Now add bundling, derivatives, no oversight, greed, and global trading – the result is an InterNational disaster.

Since 1973 Agency and Enterprise leadership in the US of A – aided and abetted by both political parities – has been moving toward an economy based on burning up natural capital, importing energy and cheap labor and borrowing from foreign lenders.

In “IT IS ELEMENTARY,” we noted that if a nation-state wants to expand dwelling ownership then:

1) The Houses need to be near Jobs and Services and sized for those who need shelter rather than encouraging the Wrong Size House in the Wrong Location.

2) Agencies, Enterprises and Institutions must discourage speculation on home value.

Both 1) and 2) are directly related to that fact that there is too much land held for urban land uses and that which has been developed is dysfunctional.

Over the last 60 years owner occupied dwellings have increased in value at about the rate of inflation. When the current wave a write downs is complete the values will be below inflation.

It is worth repeating that the internal rates of return on many investment strategies are much higher than on real estate, especially owner occupied dwellings. Depending on ones Household circumstance it may be wise to buy a dwelling for living.

From a financial perspective, it is almost never wise to buy an owner occupied dwelling as a speculative investment. Speculating on ones dwelling degrades the living experience, encourages Abandonment (See Wild Abandonment” 8 Sept 2003) and most speculators end up losing money. One hears about the bonanzas in house speculation hyped by real estate agents not from careful analysis of regional data.

It is important to note that the excuse that impudent loans were created as a way to break “red lining” is a red herring. Almost every upscale component of urban fabric was at one time a place that could be “red lined” — Georgetown, College Hill, Society Hill, Old Town, Vieux Carrie, the list is endless.

What is needed to enhance residential settings is a Regional strategy to improve settlement patterns Region-wide.

Implementation of this strategy may entail making loans to some who would not normally qualify for a mortgage but the loan decision must be made within the context of a strategy to ensure that the Unit, Dooryard, Cluster, Village, Community is a good investment.

The mortgage crisis did not arise because of loans made to prospective home owners with a high risk of defaulting. A foreclosure of someone who had poor credit may be a risk worth taking and if they default it can be a Household tragedy, it is not a banking Enterprise tragedy. If the dwelling is in a functional location, is well built and not too big there are many of potential buyers who desire shelter.

We have pointed out for years that the real problem with Fannie and Freddie is not the bad accounting or insane compensation but rather that they pumped billions into dwellings that were held to no settlement pattern standards beyond municipal controls.

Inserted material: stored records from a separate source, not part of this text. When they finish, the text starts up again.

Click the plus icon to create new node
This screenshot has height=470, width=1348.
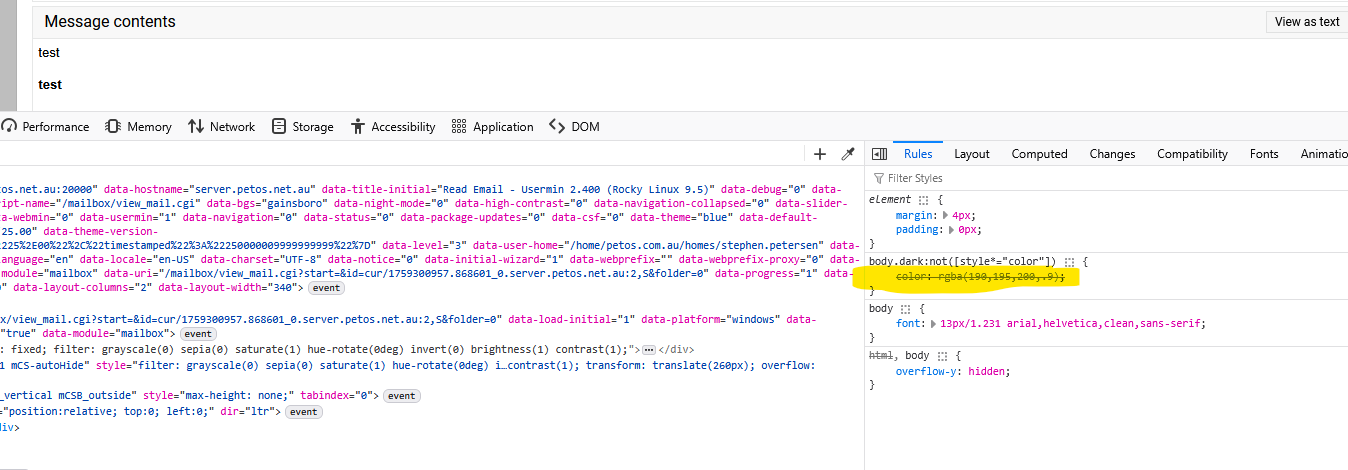[x=820, y=154]
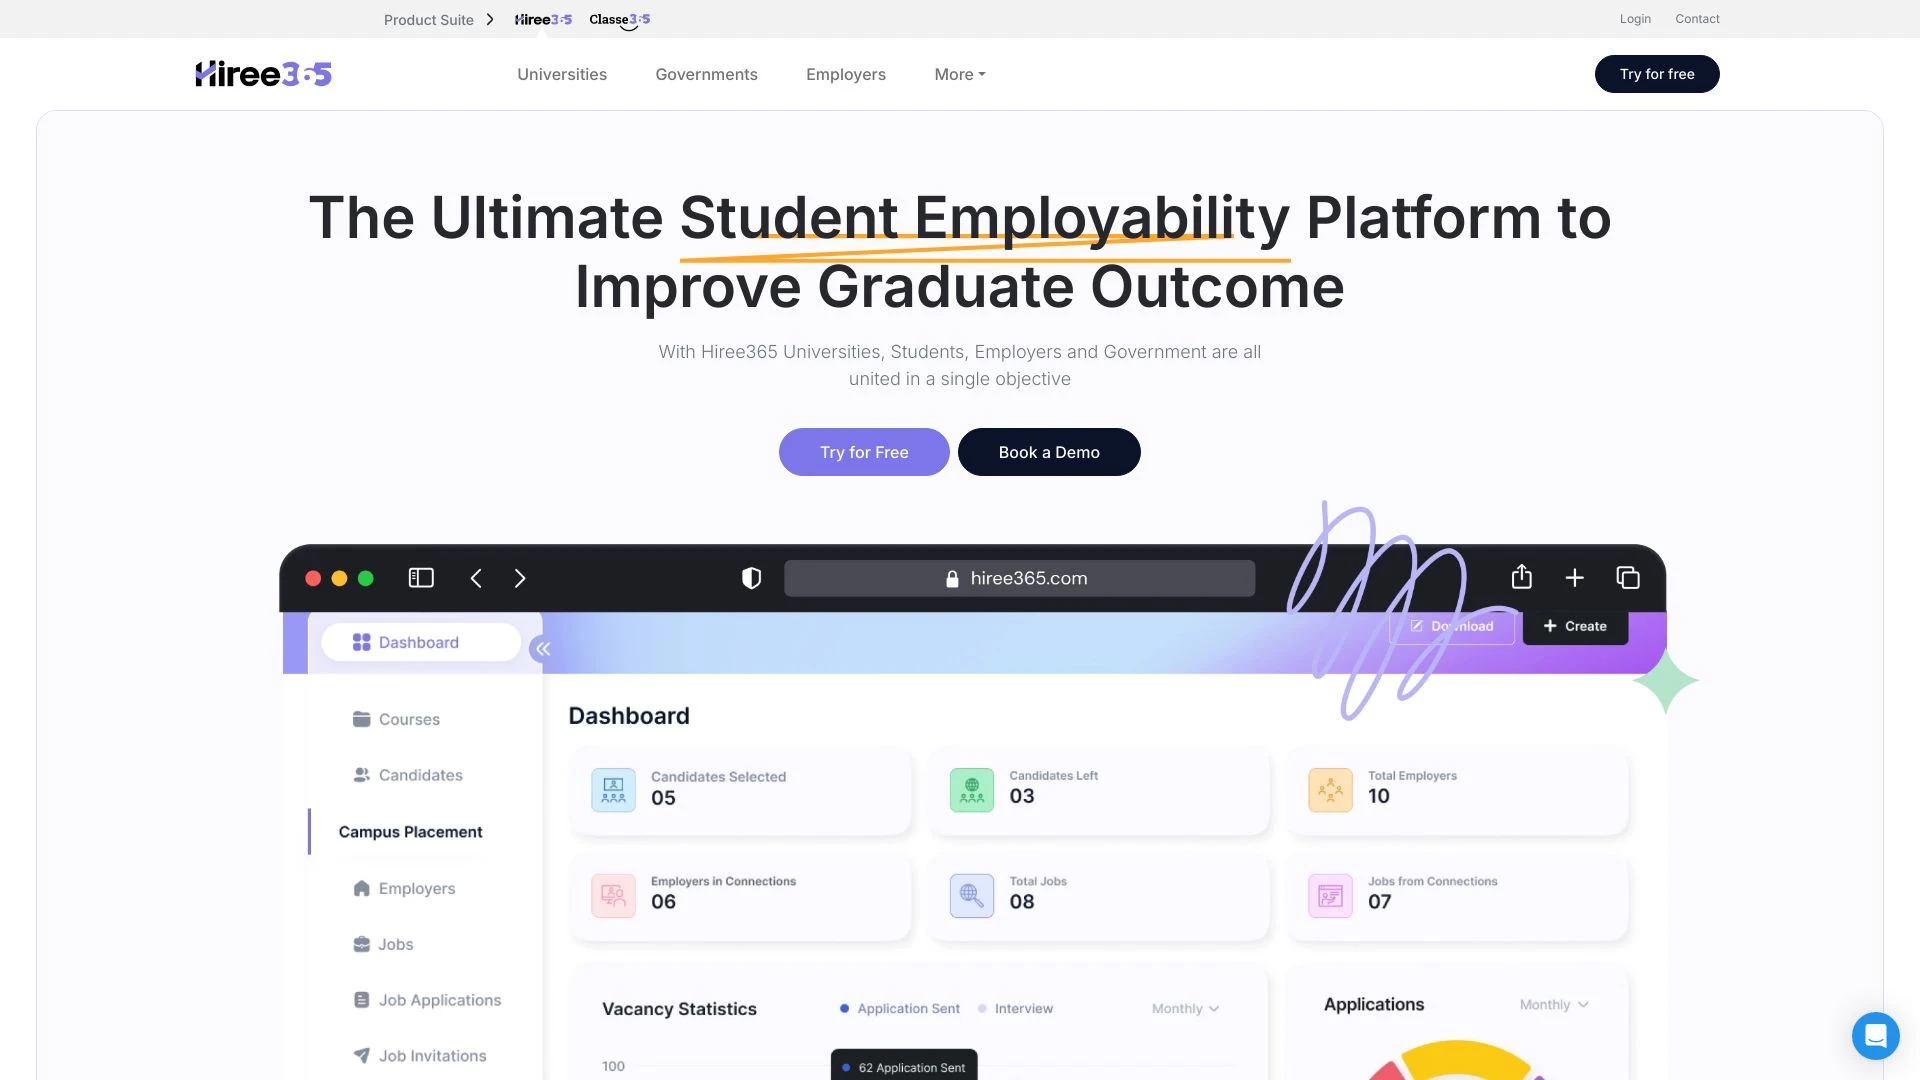Click the Try for Free button
Viewport: 1920px width, 1080px height.
[x=864, y=452]
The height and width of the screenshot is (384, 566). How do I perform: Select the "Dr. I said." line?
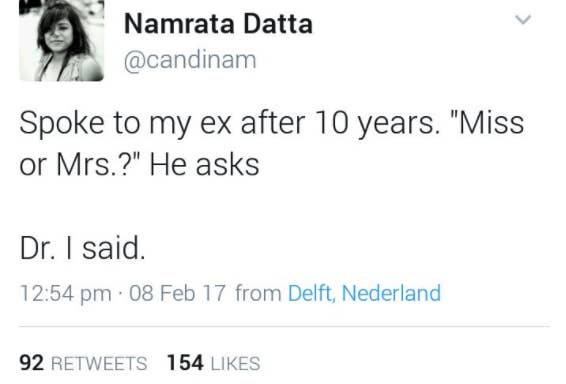83,248
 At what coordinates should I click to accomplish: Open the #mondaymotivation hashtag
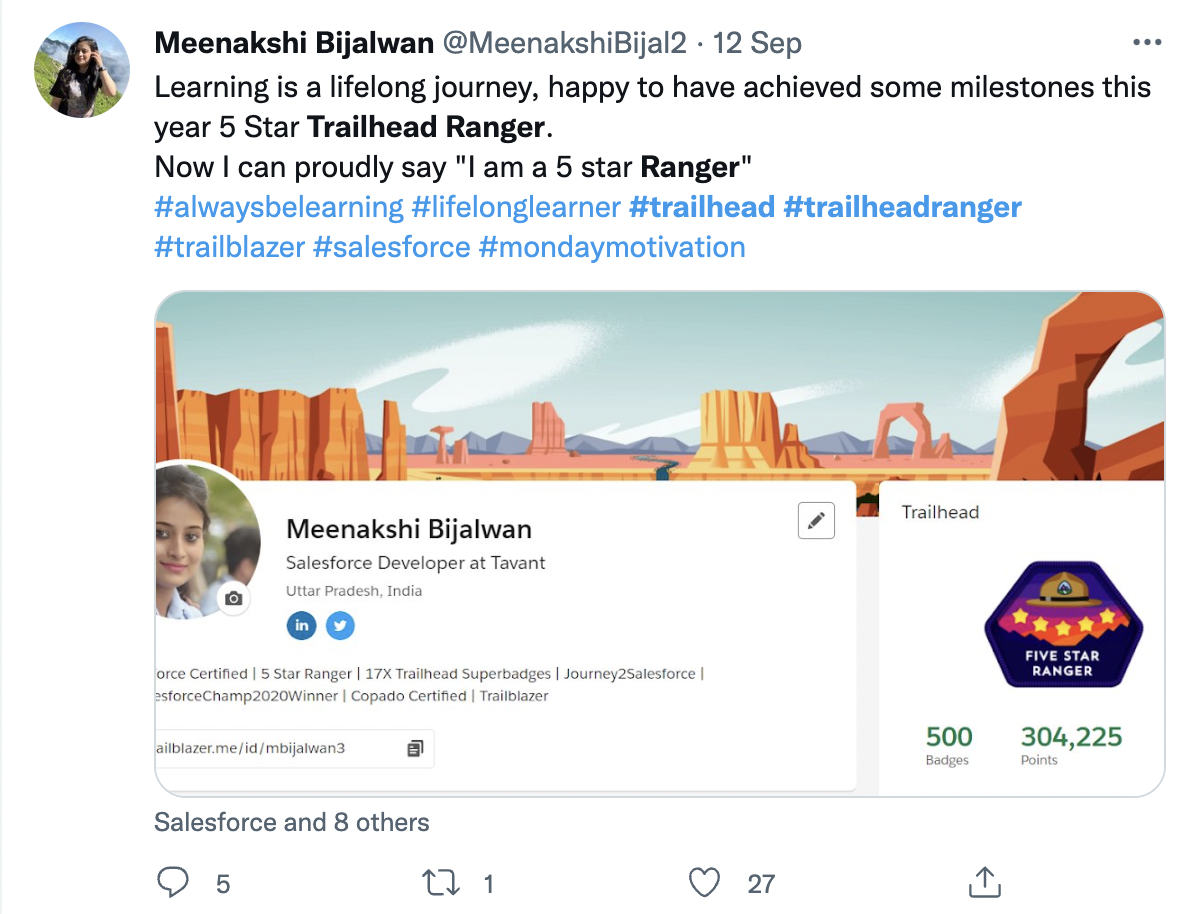[x=612, y=248]
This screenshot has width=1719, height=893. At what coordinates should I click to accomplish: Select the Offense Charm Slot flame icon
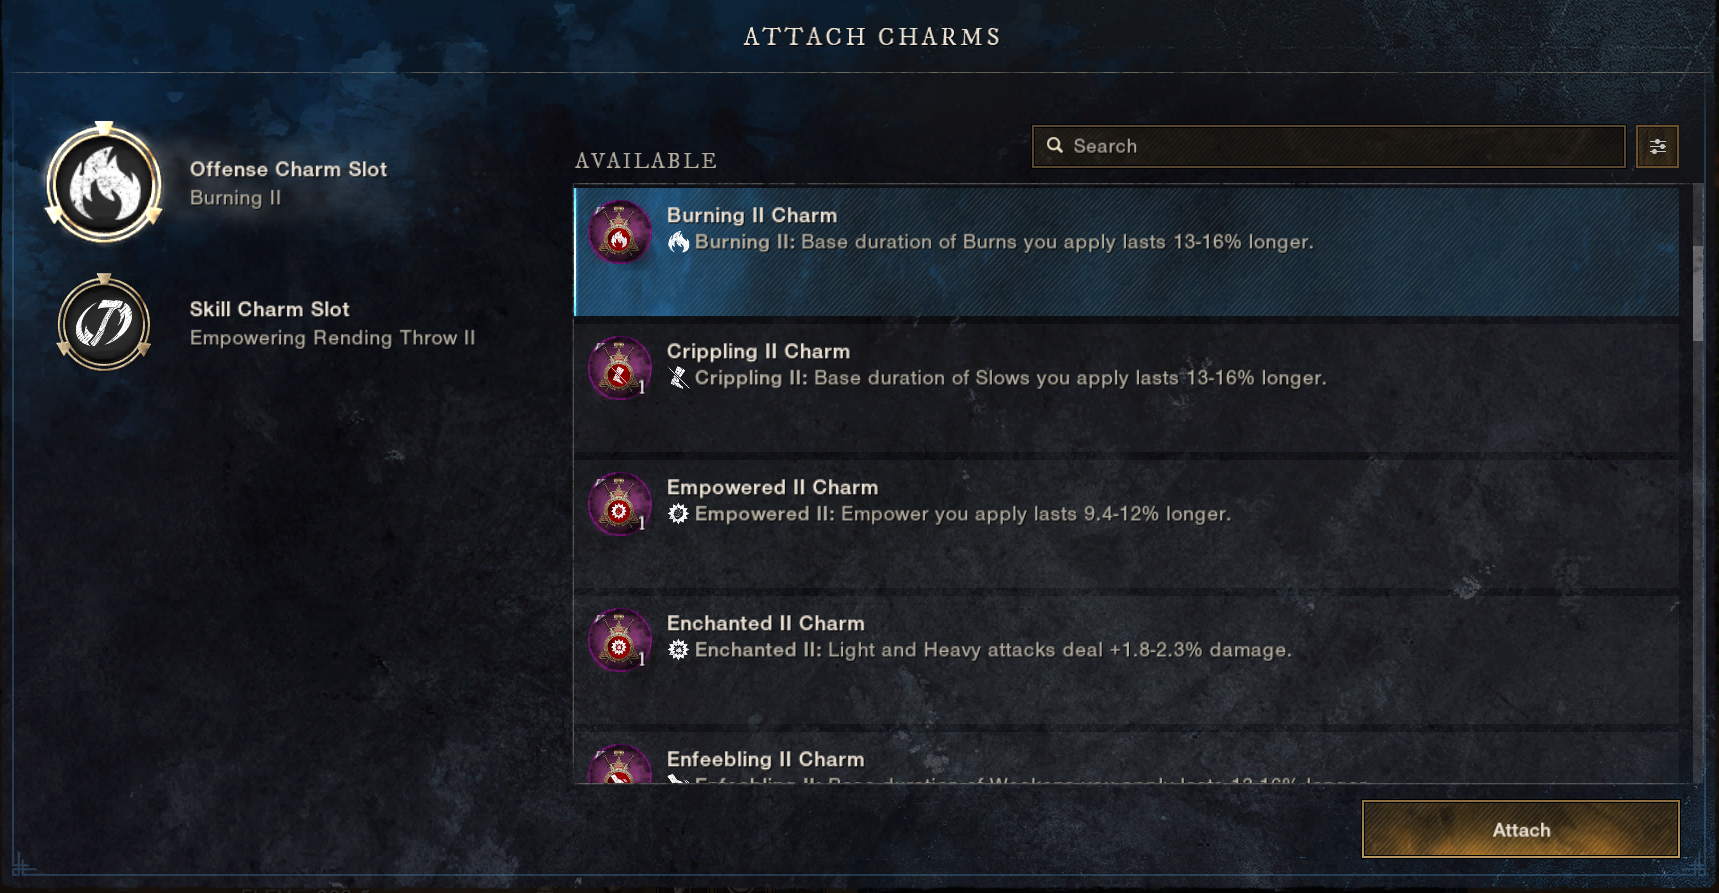[104, 184]
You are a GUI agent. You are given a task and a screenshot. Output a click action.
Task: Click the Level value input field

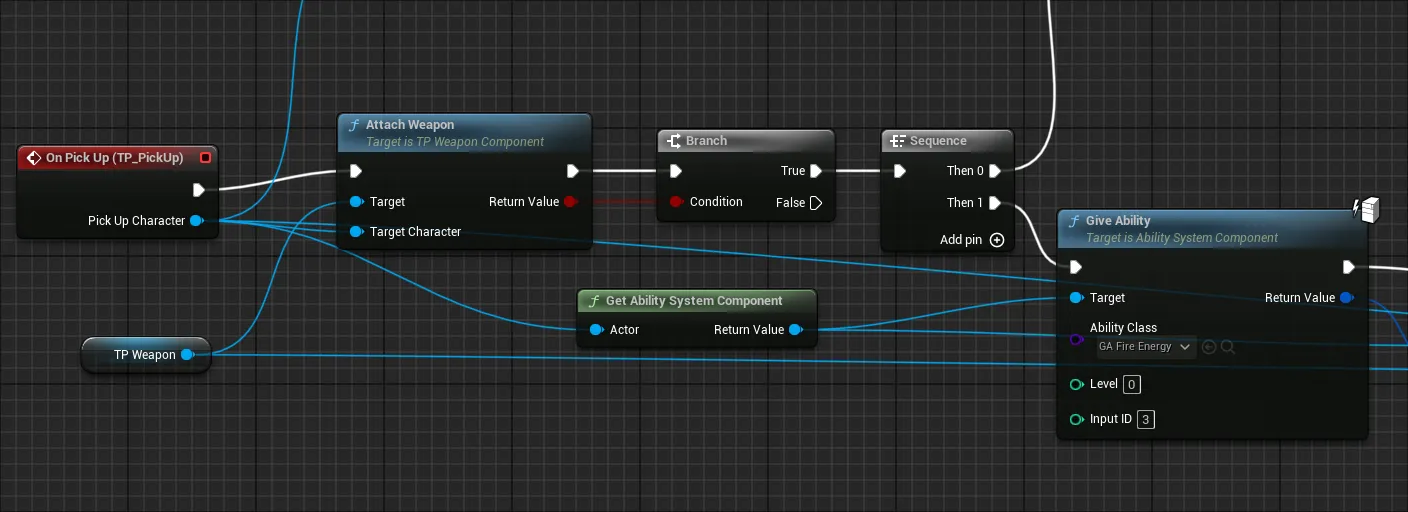[x=1131, y=385]
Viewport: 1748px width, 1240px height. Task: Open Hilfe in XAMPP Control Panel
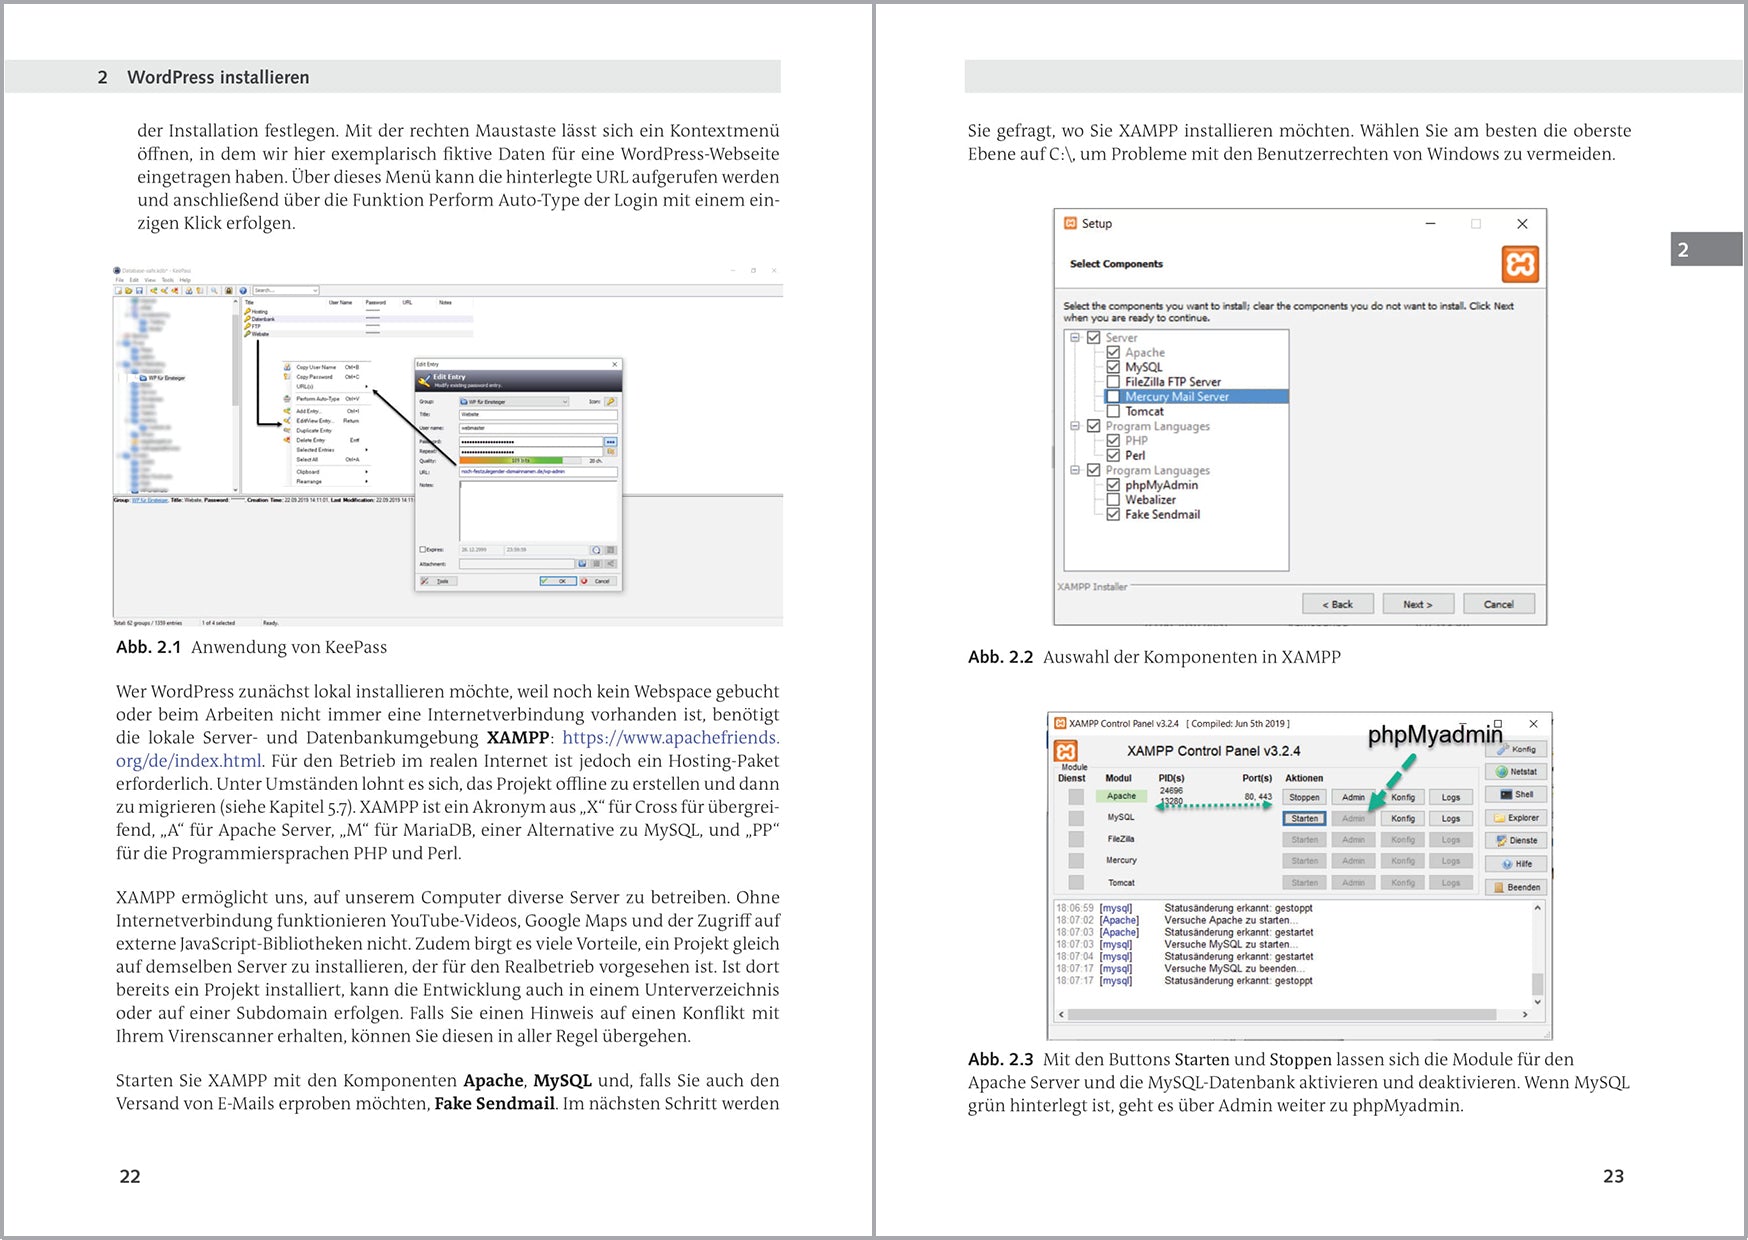pos(1516,864)
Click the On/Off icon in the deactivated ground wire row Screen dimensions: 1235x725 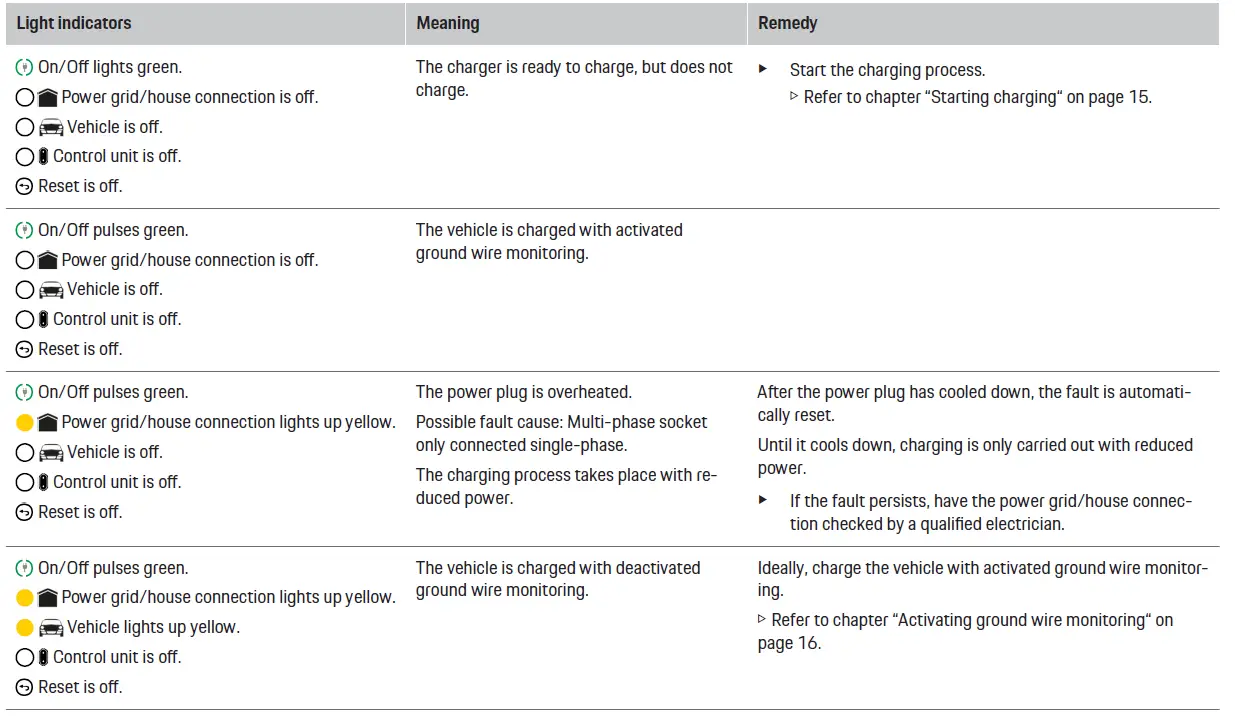click(x=25, y=569)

The first stage of the mortgage problem is tens of thousands of bad loans on dwellings that cannot be resold for anywhere near the loan amount. This is compounded by fraud induced by front line lenders who do not have to worry about the loan going bad because Fannie and Freddie would buy it and roll it into a package to sell to gamblers. Add to that the fabrication of definitives to ‘spread the risk’ and you have the first leg of the financial ‘meltdown.’

EMR

Note to Jim Bacon: Swift Boating the Mortgage Crisis is a Commonwealth of Virginia issue because:

1) This is a prime example of a case where the logical Community and Regional responsibility has been overwhelmed by federal action

2) Part of the Commonwealth is in the National Capital Subregion where these policies are made

3) A lot of the Swift Boating is coming from partisan Institutions with addresses in the Commonwealth.

4) The governance of the Commonwealth has done nothing to help citizens address reality.